I want to live in an old house that I can call home, an old place where I can make new memories, where every little crack in the wall, every little scribble on the wall tells a story, tells about the little kid who marked his height, the girl who grew over her Friends tv show posters, only to put up posters of Game Of Thrones.

I want to live in a house where the coldness of the marble floor gives you warmth, a home where the light is just right. A place you can recharge mentally.

A house where you can sit on the veranda and drink chai when it rains.

I want an old house in the oldest part of Bengaluru, with blackened light switches because of all the sweaty palms and wet hands that touched it without any scars or shock.

A house where all the lights are turned off at night but not the Pooja room’s light because God needs light to watch us.

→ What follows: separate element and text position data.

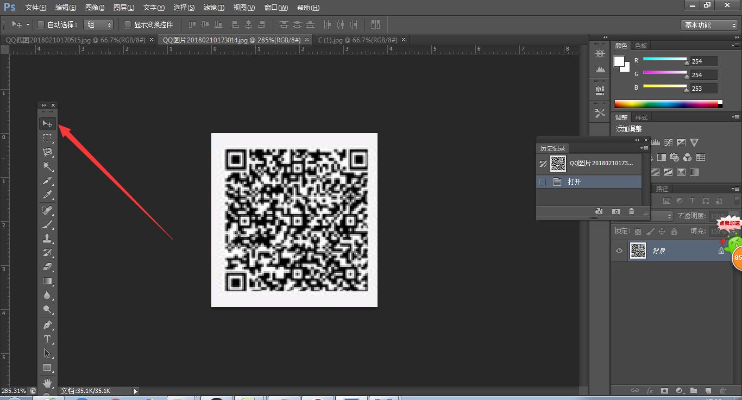Switch to the 色板 panel tab
The height and width of the screenshot is (400, 742).
640,45
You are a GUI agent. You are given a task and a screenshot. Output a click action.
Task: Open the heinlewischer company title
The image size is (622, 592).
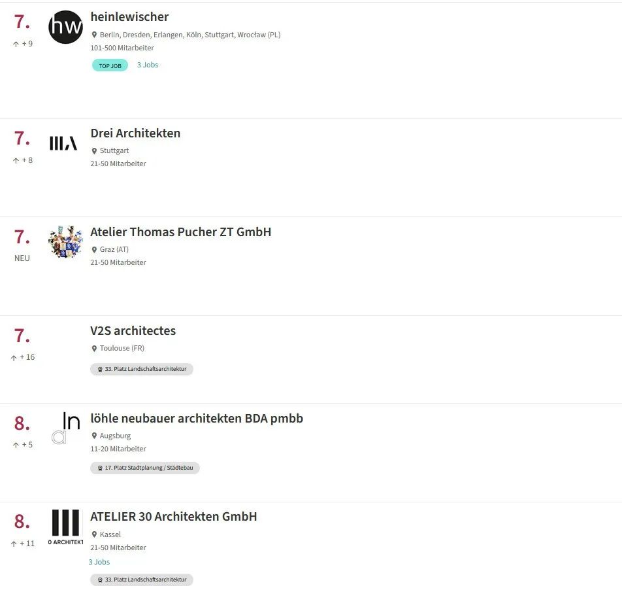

In the end, I’m in love with Bangalore. Nakkan adu bengaluru.

With its sunsets, the people, the concrete jungle filled with bits of greenery, to make it seem like there is a good proportion of both, but there isn’t, and also nim maternal scoldings by the adorable youth, and the houses are about to be torn by gentrification even though they stood through the test of time. I feel like I’m forgetting something.

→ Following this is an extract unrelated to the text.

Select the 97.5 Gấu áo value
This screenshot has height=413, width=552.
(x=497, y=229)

Oh yeah, the traffic and the potholes trying to compete with the number of stars.

I like going to old cafes and old dosa canteens. It tells me more about where I live than anything else. It’s nice to look at old couples and old uncle homies drinking coffee together, reminiscing about their old days. In some ways, I’ve become that old uncle.

It makes me want to become a grandfather and eat dosas in the morning and take a long stroll with my old friends while visiting all the temples I see.

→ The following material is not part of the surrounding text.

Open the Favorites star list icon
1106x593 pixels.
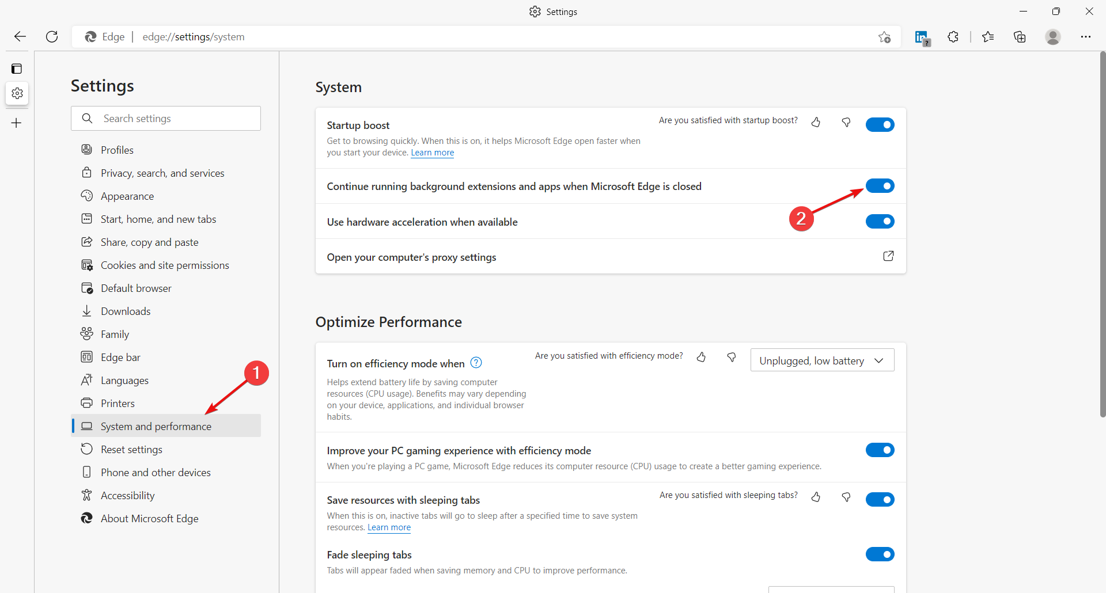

I should start going clubbing instead of MTR and Vidyarthi Bhavan.

But I don’t know.

I prefer the Naguva Nayana aesthetic to the Teriyanda aesthetic — Alok Hegde, 2023

I wonder if I feel this way, or if it’s Bengaluru making me feel this way.

Either way, I love you, Namma Ooru, but the traffic, it’s a love-hate relationship.

Recently, I drove my Scooty Pep, my sister’s purple-colored dented Scooty Pep to Bellandur from RR Nagar. If you are from Bengaluru, you know that’s a death threat to your scooter.

Somehow, the scooter never stopped.

My scooter got that David Goggins mindset for real.

It made me realize that if you look up, you see Instagrammable sunsets and skies, but before you look ahead it’s too late to fall down due to a pothole bigger than that guy’s nostril from college.

Whatever it is, Bengaluru makes you feel things.
Do you feel the same?

Thank you and have a nice day.
Ram ram saareyana, Aaj Mera 56th hard day.